TRECHO SELECIONADO:

No Brasil, os programas de habitação de interesse social nunca atenderam aos grupos sociais com menor renda. A situação contribuiu para o surgimento das grandes favelas e habitações desordenadas, interferindo diretamente no crescimento dos grandes centros urbanos.
POR MARILÚCIA LEAL*
lealmarilucia@gmail.com
O termo habitação de interesse social designa ações públicas de habitação destinadas às camadas socialmente populares, com renda de no máximo três salários mínimos, que não podem arcar com o financiamento da moradia. O governo subsidia a construção e a compra dos imóveis, facilitando a aquisição por parte desses grupos sociais. Esse tipo de atividade é capaz de intervir no crescimento desordenado de grandes centros urbanos, bem como desacelerar a proliferação e o surgimentos de favelas.
Angela Gordilho, professora da UFBA, doutora em Arquitetura e Urbanismo pela Universidade de São Paulo (USP), coordenadora do grupo de pesquisa Habitação e Cidade (LabHabita/FAUFBA), alerta , no entanto, para o fato de, historicamente, as ações governamentais com intuito de dinamizar a construção de habitações de interesse social nem sempre atingir o público alvo. “Pouco se atingiu as camadas de rendimento mínimos e informais. Como resultado, as cidades contam hoje com quase metade da sua população morando em favelas, invasões e outras habitações informais”, diz Angela.

LINHAS DE DADOS:
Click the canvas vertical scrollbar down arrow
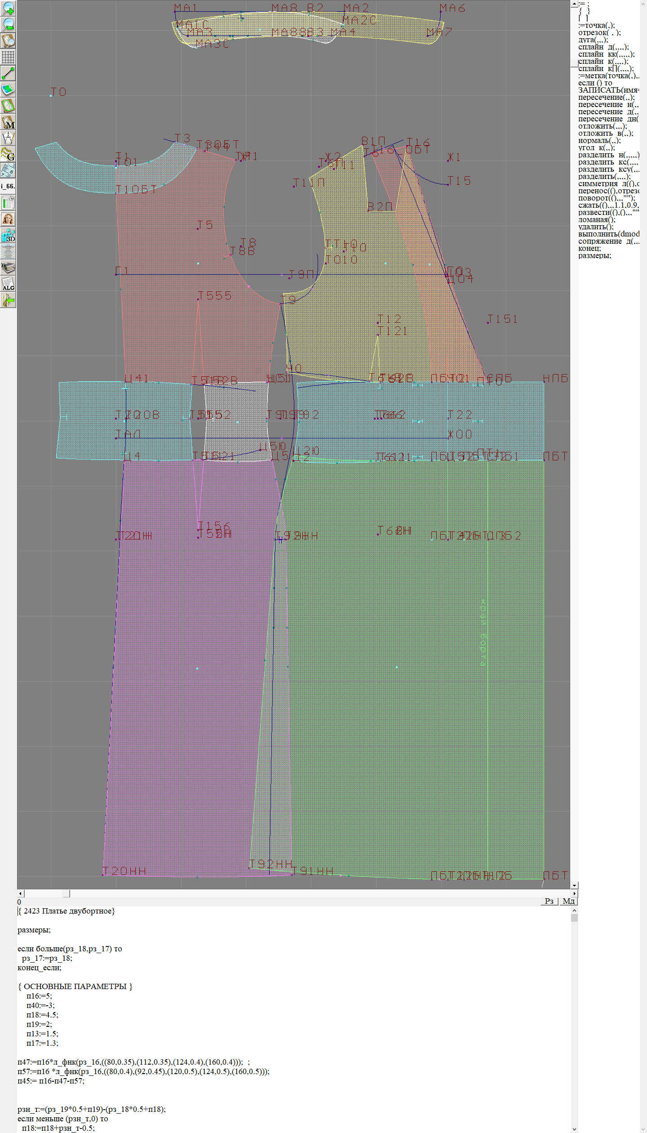The image size is (647, 1133). coord(574,885)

INSTRUÇÕES DO EXERCÍCIO:
Reproduza o trecho sobre habitação de interesse social, começando em "No Brasil, os" e terminando em "grandes centros urbanos.". Não é preciso usar os dados.

EXERCÍCIO RESOLVIDO:
No Brasil, os programas de habitação de interesse social nunca atenderam aos grupos sociais com menor renda. A situação contribuiu para o surgimento das grandes favelas e habitações desordenadas, interferindo diretamente no crescimento dos grandes centros urbanos.